→ **SELECTED EXCERPT**
•••
Workplace safety is paramount for any business, but it becomes all the more crucial when it comes to high-risk industries, such as construction, for example. Your business must take the right steps to prevent non-fatal work-related injuries since this not only safeguards employees but also enhances productivity and reduces costs.

This is no surprise, as in the UK, data from the Labour Force Survey indicates that 561,000 workers sustained non-fatal injuries in 2022/23, and 124,000 of these led to absences of over seven days. Given that 70% of small to medium-sized businesses say absenteeism affects profitability, you can see why addressing these injuries is vital​​.
•••
→ **MATERIAL SUPPLIED**
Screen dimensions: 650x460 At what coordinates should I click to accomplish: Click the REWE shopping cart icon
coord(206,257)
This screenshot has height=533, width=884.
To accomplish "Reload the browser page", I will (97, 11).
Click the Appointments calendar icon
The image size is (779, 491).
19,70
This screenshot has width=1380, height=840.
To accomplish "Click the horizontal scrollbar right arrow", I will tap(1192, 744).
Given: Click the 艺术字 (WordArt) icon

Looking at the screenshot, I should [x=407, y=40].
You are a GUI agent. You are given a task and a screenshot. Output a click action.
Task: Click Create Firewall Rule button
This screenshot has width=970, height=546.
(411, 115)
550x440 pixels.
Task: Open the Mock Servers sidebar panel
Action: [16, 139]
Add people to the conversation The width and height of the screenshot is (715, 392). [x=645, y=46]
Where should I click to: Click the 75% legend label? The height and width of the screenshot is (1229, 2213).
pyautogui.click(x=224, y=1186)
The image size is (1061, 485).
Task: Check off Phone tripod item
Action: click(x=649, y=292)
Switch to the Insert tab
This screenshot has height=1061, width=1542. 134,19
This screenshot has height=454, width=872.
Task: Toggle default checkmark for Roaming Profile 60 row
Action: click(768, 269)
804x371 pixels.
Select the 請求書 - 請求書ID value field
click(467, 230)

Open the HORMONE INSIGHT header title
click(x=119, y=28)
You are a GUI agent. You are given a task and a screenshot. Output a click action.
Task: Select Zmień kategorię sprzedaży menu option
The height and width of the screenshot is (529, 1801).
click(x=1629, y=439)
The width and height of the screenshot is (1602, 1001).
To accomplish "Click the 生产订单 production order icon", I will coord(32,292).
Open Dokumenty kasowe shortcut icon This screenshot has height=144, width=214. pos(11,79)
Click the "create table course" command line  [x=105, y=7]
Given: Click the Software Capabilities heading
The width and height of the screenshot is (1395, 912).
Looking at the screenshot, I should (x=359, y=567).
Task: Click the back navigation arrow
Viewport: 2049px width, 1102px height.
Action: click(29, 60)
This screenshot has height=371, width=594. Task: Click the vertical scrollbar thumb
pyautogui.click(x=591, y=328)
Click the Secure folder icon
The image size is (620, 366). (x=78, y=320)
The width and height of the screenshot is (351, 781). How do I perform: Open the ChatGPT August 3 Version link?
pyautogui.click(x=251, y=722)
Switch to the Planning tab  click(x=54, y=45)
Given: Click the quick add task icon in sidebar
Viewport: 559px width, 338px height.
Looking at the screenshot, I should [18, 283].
•••
→ **GIVEN EXERCISE**
Could you please say how many workers in the UK sustained non-fatal injuries in 2022/23, according to the workplace safety text? The lines stand apart from the workplace safety text as separate material.

→ **COMPLETED EXERCISE**
561,000 workers.